Request A – According to the post about the telescopic trailer tongue, how much longer is the tongue when it is extended?
Request B – Summarize the post about the telescopic trailer tongue in two sentences.

Extract –
** start **

# Telescopic Trailer Tongue



## ProduceMan

Finally got around to doing this. A little history - the tongue on my trailer was way too short. But I needed it short to make the transition from the street to my hillclimb of a driveway. My rear wheels were needing to get wet and the tailpipe bubbling in order to get the boat deep enough to launch. I toyed with the idea of mounting a receiver tube under the trailer frame to which a 2nd tongue would be mounted to be used at the ramp. Nixed that plan when I found a metal supply store that had what I needed. The trailer's main frame was 3" x 3' and there were no obstructions inside it. So I bought an 8' length of 2 1/2" x 2 1/2" sq 3/16" wall steel tube that fit fairly well inside the trailers frame. Bought two 5/8" x 4" receiver pins at Harbor Freight and a new coupler to fit the new tongue. Drilled holes in the trailer frame and two sets of holes in the new tongue. One for the retracted length and one for the extended length for launching. The extension yields a 5' increase in tongue length with 3' still inside the trailer main frame for rigidity. I placed one of the pins horizontal and one vertical. I may end up welding some band iron around the pins holes as well as the neck of the trailer frame for good measure. Still have to prime and paint the extension and run some grip tape along the topside of it to walk on for solo launching.

** end **

Supplied material –
** start **

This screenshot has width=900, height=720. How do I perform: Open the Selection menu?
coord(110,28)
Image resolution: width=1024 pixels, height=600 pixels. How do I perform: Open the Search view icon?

** end **

Task solution A – 5 feet, with 3 feet still inside the trailer's main frame.

Task solution B – The trailer's tongue had to be short for the steep driveway but was too short for launching, which forced the rear wheels and tailpipe into the water. An 8' length of 2 1/2" square steel tube was fitted inside the trailer frame with receiver pins and a new coupler, giving a retracted setting and an extended one that adds 5' of tongue length for launching.